There are oh so many things in the news I would love to write about and get off my mind, but I’ve been doing too mach of that lately. Instead, this post will be a progress report.

The feedback on my book has slowly been trickling in. For the most part, it is positive. Where there are issues, I go in and attempt to fix it. So many kind people have pointed out small flaws in the timeline, questions about motivation that can be made clearer, typos, and odd sentence structure. They have also pointed out the good qualities like pacing, dialogue, character development, and chapter endings that keep you turning the page. So far, everything that’s wrong can be fixed, and everything that’s right… well, it’s just right. All good news.
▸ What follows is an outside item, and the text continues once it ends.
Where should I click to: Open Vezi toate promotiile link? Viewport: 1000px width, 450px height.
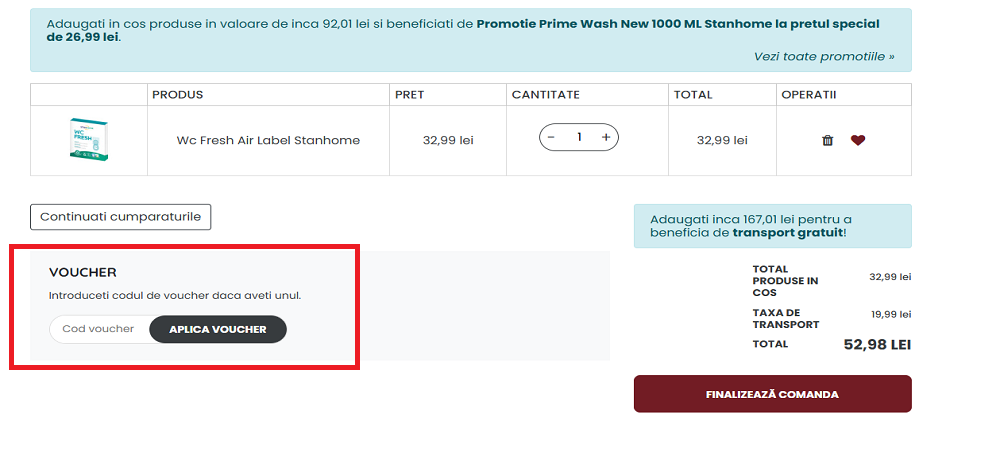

A few weeks back one of our clients at work asked me some questions about my book. Her face lit up and she said, “You know who you should meet?!” She proceeded to tell me about a local author who has sold millions of books, won many awards, and is a good friend of hers. She set up lunch for us to meet and talk about writing, books, and publishing. It was a fun lunch and I was able to ask many questions and get some concrete ideas about what to do next.
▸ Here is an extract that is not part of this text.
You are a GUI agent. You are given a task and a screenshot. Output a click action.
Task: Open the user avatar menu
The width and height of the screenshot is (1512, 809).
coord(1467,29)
His best advice was that it didn’t matter if my friends, family, or even strangers like my book. Until I put it in the hands of a professional editor, I won’t really know what I have. So, next week I plan to get started on that process. Thanks to another connection, one back in LA,  I may already have a good one.

The other piece of advice gleaned from our lunch was that it is time to start querying agents and publishers. So, that means it was time to sign up for The Writer’s Market – a huge searchable index of agents, editors, and publishers that lists what they’re looking for in both a query letter, and a manuscript. It feels a little overwhelming to see all the places I’m going to have to start sending letters, but I imagine the list will get whittled down by a large pile of rejection letters. Even Harry Potter was rejected at first. Eventually, I have faith that someone will see potential and take a risk.

One of the things I’ve loved about this process is its ease. In Hollywood there was a constant scramble to make good connections. If you were chatting with someone, and you realized they were in a position to help your career, your antenna went up, your brain started churning, and you calculated all the different ways you could approach, suck up to, and harness their power for yourself. It made for sick relationships, up and down the power ladder. I’m glad to be off that ladder. I’m glad to be in a world where connections flow naturally.

Even better, it’s nice when your friend has the courage to ask the guy who’s sold millions of books to read your novel. I could never have done that. It will be interesting to see what he has to say, if anything.

For now, the editing continues, the professional is about to be brought in, and I’m going to find out for real if this little leap of mine is going to work.